### GIVEN REQUEST:
Pick out every line of the records that contains the string "height", and copy each one. Case counts.

### DATA SECTION:
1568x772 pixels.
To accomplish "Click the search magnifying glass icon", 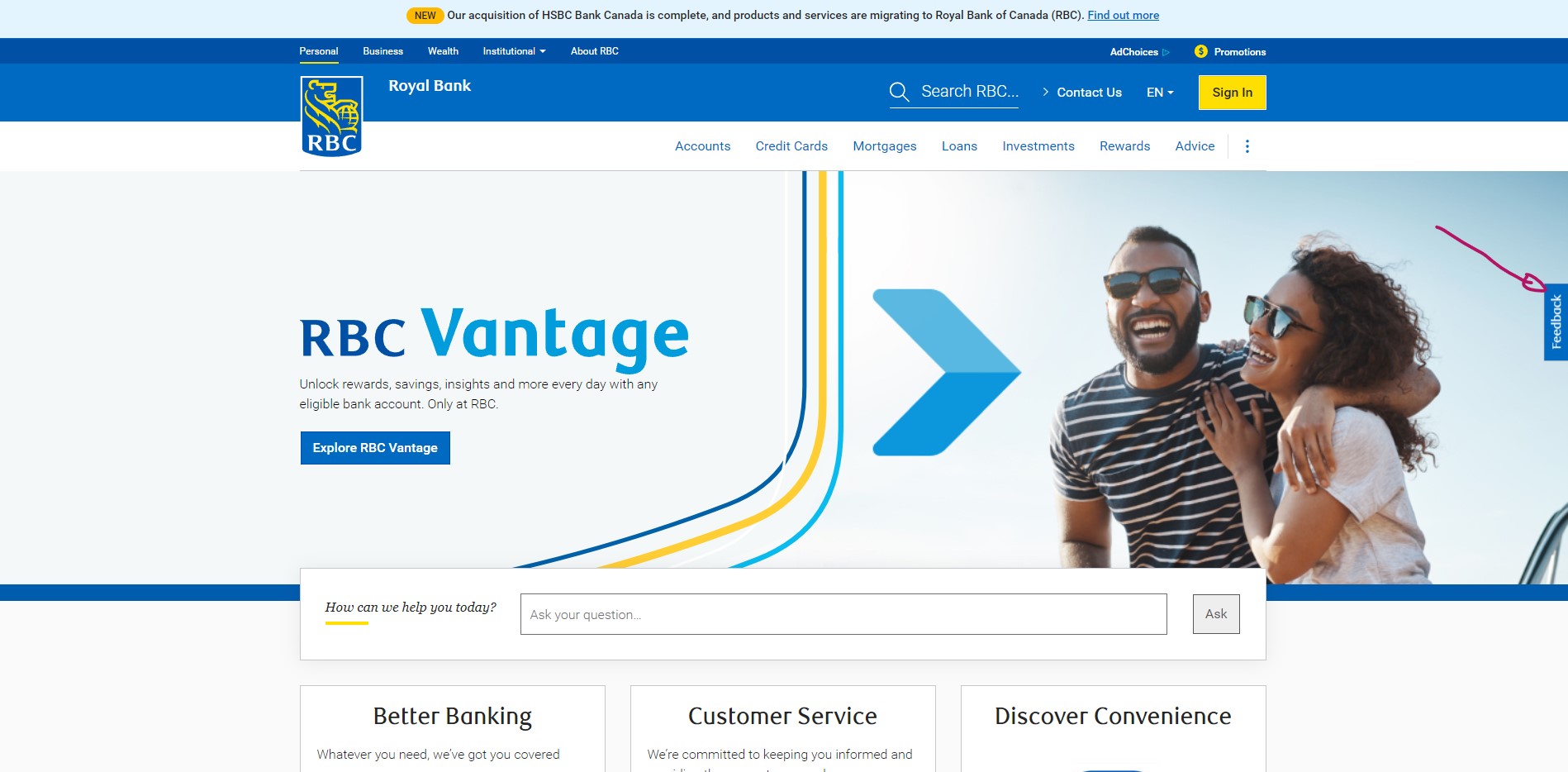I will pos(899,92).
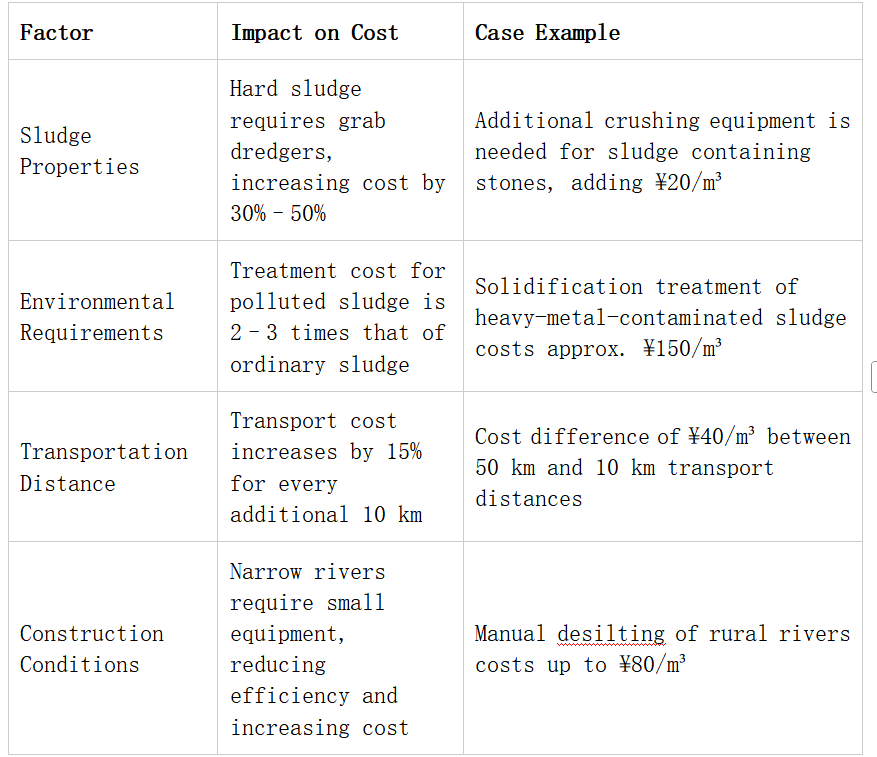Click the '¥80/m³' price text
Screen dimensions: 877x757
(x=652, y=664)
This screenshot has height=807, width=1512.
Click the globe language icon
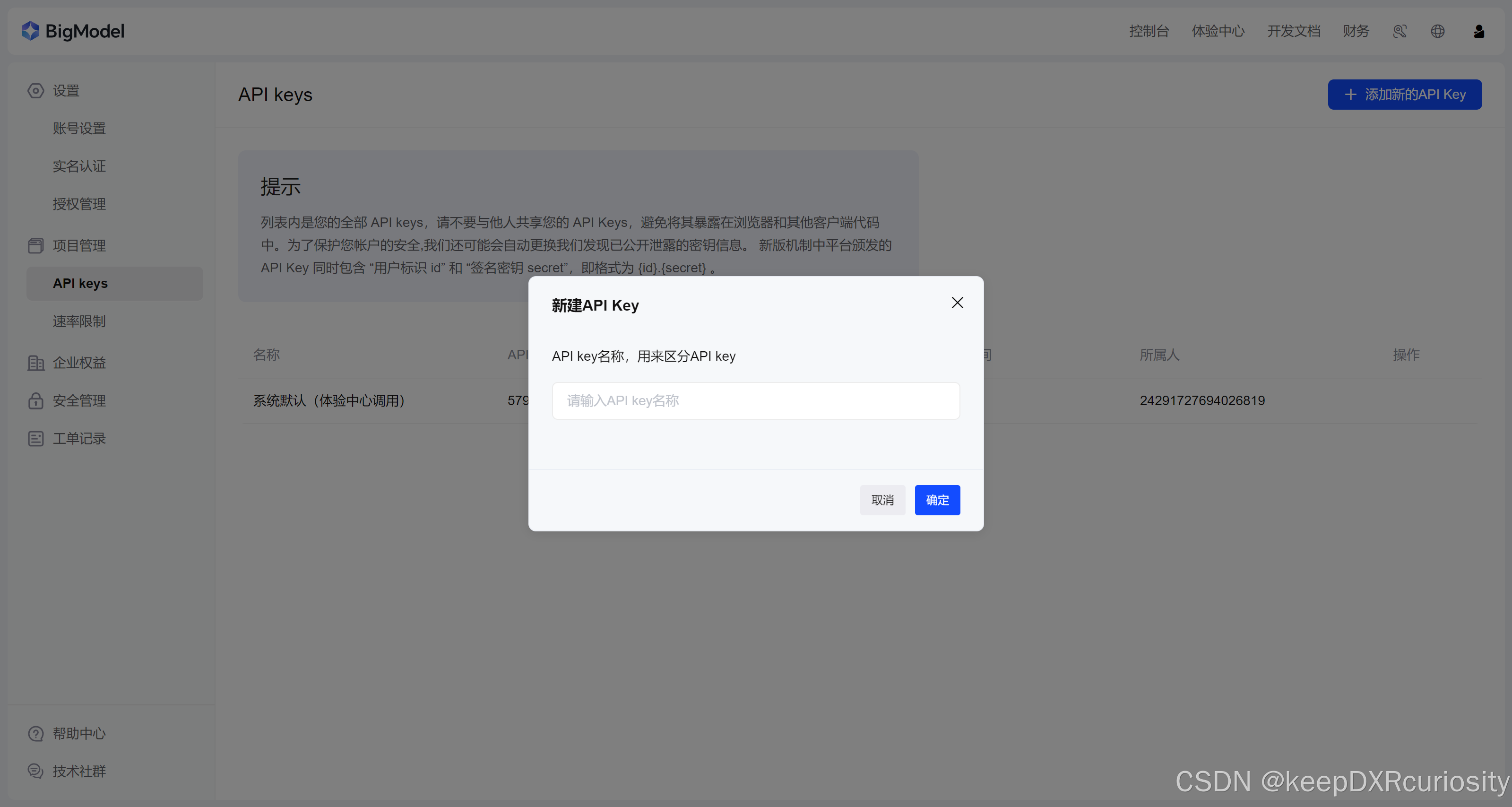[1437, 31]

--

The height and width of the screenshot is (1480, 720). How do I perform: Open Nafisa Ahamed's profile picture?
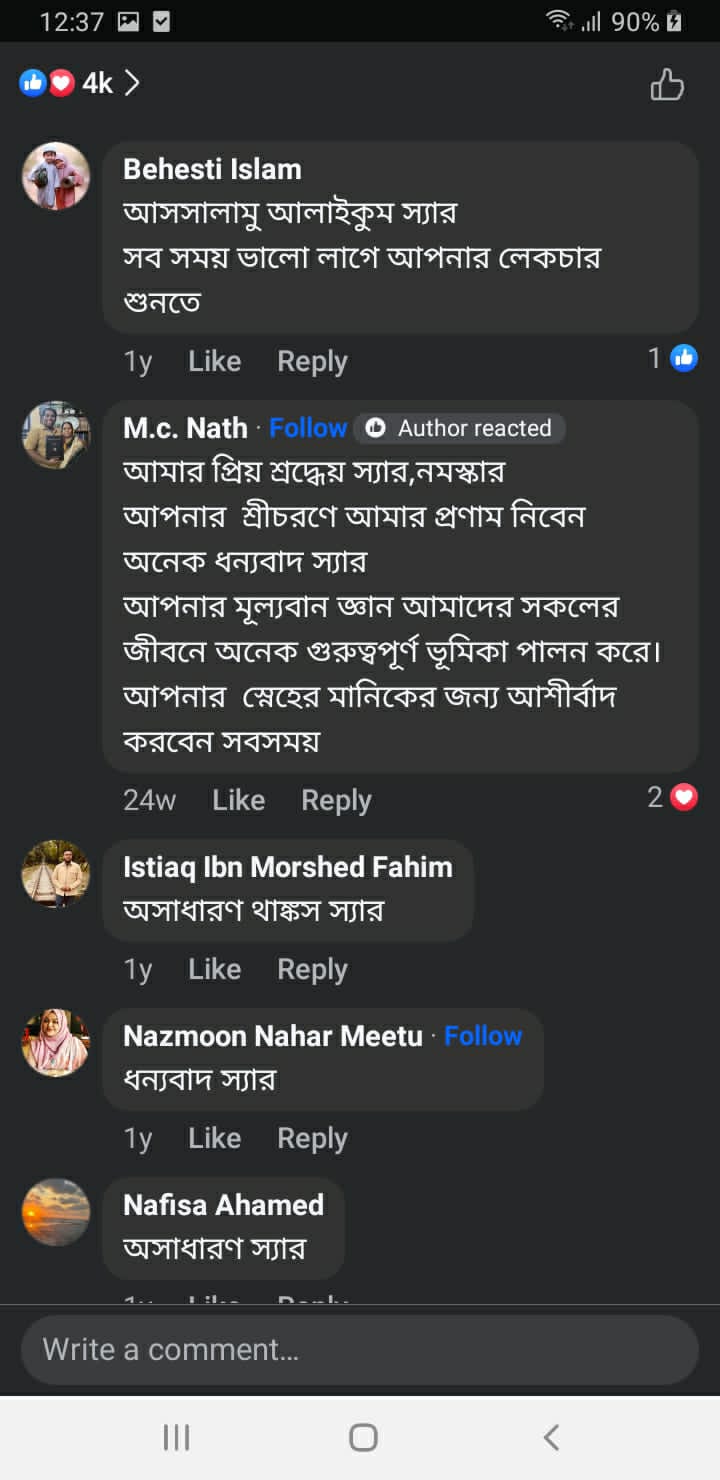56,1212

### EXPECTED OUTPUT:
This screenshot has height=807, width=1512.
The height and width of the screenshot is (1480, 720). How do I perform: Open Nafisa Ahamed's profile picture?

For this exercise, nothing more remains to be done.